# Machine Learning with Spark MLlib
Spark MLlib, sometimes known as Spark ML, is a library for building machine learning solutions on Spark.

## Data Preparation and Exploration
Machine learning begins with data preparation and exploration. We'll start by loading a dataframe of data about flights between airports in the US.

In [2]:
from pyspark.sql.types import *
from pyspark.sql.functions import *

flightSchema = StructType([
  StructField("DayofMonth", IntegerType(), False),
  StructField("DayOfWeek", IntegerType(), False),
  StructField("Carrier", StringType(), False),
  StructField("OriginAirportID", StringType(), False),
  StructField("DestAirportID", StringType(), False),
  StructField("DepDelay", IntegerType(), False),
  StructField("ArrDelay", IntegerType(), False),
])

flights = spark.read.csv('wasb://spark@<YOUR_ACCOUNT>.blob.core.windows.net/data/raw-flight-data.csv', schema=flightSchema, header=True)
flights.show()

The data includes a record of each flight, including how late it departed and arrived. Let's see how many rows are in the data set:

In [4]:
flights.count()

### Data Cleansing
Generally, before you can use data to train a machine learning model, you need to do some pre-processing to clean the data so it's ready for use.
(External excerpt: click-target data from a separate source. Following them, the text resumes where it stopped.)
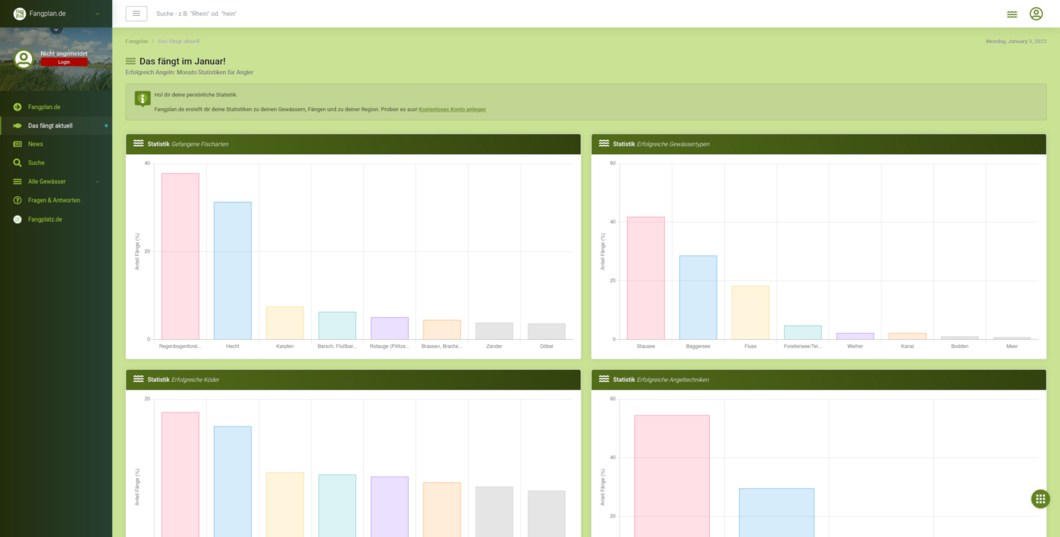The width and height of the screenshot is (1060, 537).
Task: Open Fangplatz.de in the sidebar
Action: 45,219
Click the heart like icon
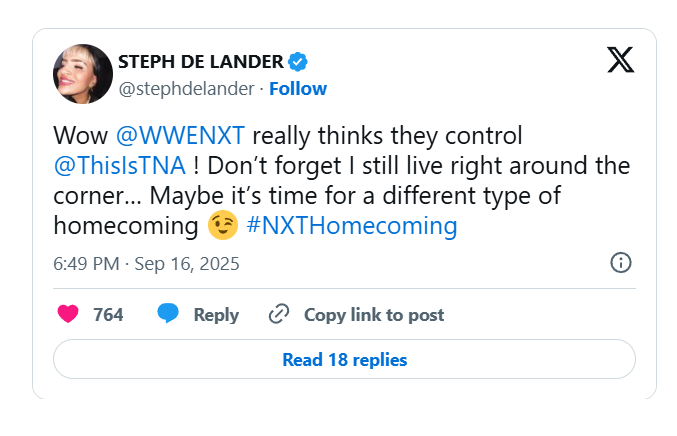This screenshot has width=677, height=436. tap(68, 315)
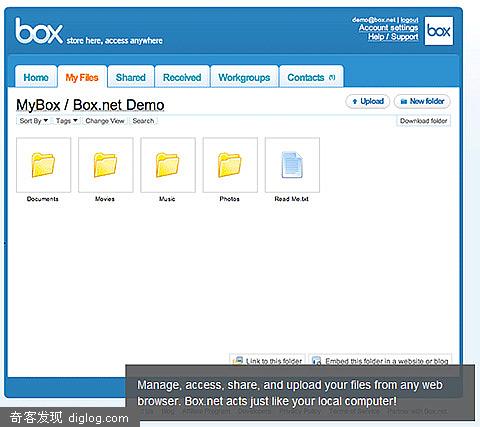480x427 pixels.
Task: Create a new folder with New folder button
Action: click(x=422, y=101)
For example, does our data include some duplicate rows?

In [6]:
flights.count() - flights.dropDuplicates().count()

Yes it does.

Does it have any missing values in the **ArrDelay** and **DepDelay** columns?

In [8]:
flights.count() - flights.dropDuplicates().dropna(how="any", subset=["ArrDelay", "DepDelay"]).count()

Yes.

So let's clean the data by removing the duplicates and replacing the missing values with 0.

In [10]:
flights=flights.dropDuplicates().fillna(value=0, subset=["ArrDelay", "DepDelay"])
flights.count()

### Exploring the Data
The data includes details of departure and arrival delays. However, we want to simply classify flights as *late* or *not late* based on a rule that defines a flight as *late* if it arrives more than 25 minutes after its scheduled arrival time. We'll select the columns we need, and create a new one that indicates whether a flight was late or not with a **1** or a **0**.

In [12]:
flights = flights.select("DayofMonth", "DayOfWeek", "Carrier", "OriginAirportID","DestAirportID",
                         "DepDelay", "ArrDelay", ((col("ArrDelay") > 25).cast("Int").alias("Late")))
flights.show()

OK, let's examine this data in more detail. The machine learning algorithms we are going to use are based on statistics; so let's look at some fundamental statistics for our flight data.

In [14]:
flights.describe().show()

The *DayofMonth* must be a value between 1 and 31, and the mean is around halfway between these values; which seems about right. The same is true for the *DayofWeek* which is a value between 1 and 7. *Carrier* is a string, so there are no numeric statistics; and we can ignore the statistics for the airport IDs - they're just unique identifiers for the airports, not actually numeric values. The departure and arrival delays range between 63 or 94 minutes ahead of schedule, and over 1,800 minutes behind schedule. The means are much closer to zero than this, and the standard deviation is quite large; so there's quite a bit of variance in the delays. The *Late* indicator is a 1 or a 0, but the mean is very close to 0; which implies that there significantly fewer late flights and non-late flights.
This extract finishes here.